Resources produced by plants for animals come in many forms. Some animals require the presence of water for reproduction like frogs. Others like butterflies require shade to prevent overheating. Some require very specific structures like rotting wood, or crevices to complete their life cycle.

When it comes to planting, plants produce resources for animals in several ways:

1. Food

Flowering plants are a food source for many pollinators.

Many plants produce food in the form of leaves for folivores (leaf eaters), seeds for grainivores (seed predators), fruits for frugivores (fruit eaters) or wood for xylophages (wood eaters). These in turn become food for other animals in the food chain. In tropical rain forests, figs and palms have more frequent fruiting cycles and are a staple of many frugivores diets. Dipterocarps and oaks, which make up the majority of trees in our lowland forest, fruit less frequently but produce large quantities of seeds every 2-12 years in a phenomenon known as “mast seeding”. Fallen leaves, logs and branches also provide food for invertebrate decomposers.

2. Host plants

Butterflies like this Drupadia ravindra need host plants to survive.

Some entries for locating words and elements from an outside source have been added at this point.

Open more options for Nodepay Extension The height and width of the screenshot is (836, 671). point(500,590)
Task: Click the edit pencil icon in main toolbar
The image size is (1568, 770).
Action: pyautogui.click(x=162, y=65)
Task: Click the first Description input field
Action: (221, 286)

Many plants have chemical defences that make them poisonous to some animals (like tobacco and caffeine). However some animals have been able to overcome these and have adapted to solely feeding on a small variety of plants, these animals usually require the host plant to complete part of their life cycle. For example the tree Saraca thaipingensis is the host plant for the butterfly Drupadia ravindra. Planting larger varieties of plants usually leads to an increase in insect life due to a higher availability of host plants.

3. Shade

The majority of animals are not able to maintain their body temperature and must depend on their environment to heat up or cool down. Plants change the thermal environment by releasing water vapour into the air and reducing the amount of sunlight and heat below them.

4. Nesting space/nesting materials/shelter

 Plants with complicated structures are often good places to hide for many smaller animals. Larger animals such as monkeys also use trees to rest at night to avoid predators. Plants with large root systems or branching growth are especially good for animal nests. Some frogs have adapted to laying their eggs in epiphytes or bamboo. 

5. Mating space

Many animals use plants as a space for attracting the opposite sex. Birds often require trees to make mating displays. Some flies also use leaves for performance space, while beetles often need rotting wood as a place to attract mates. In some cases the loss of certain plant species leads to the loss of animals that use them for mating, like mangrove fireflies and berembang trees (Sonneratia caseolaris).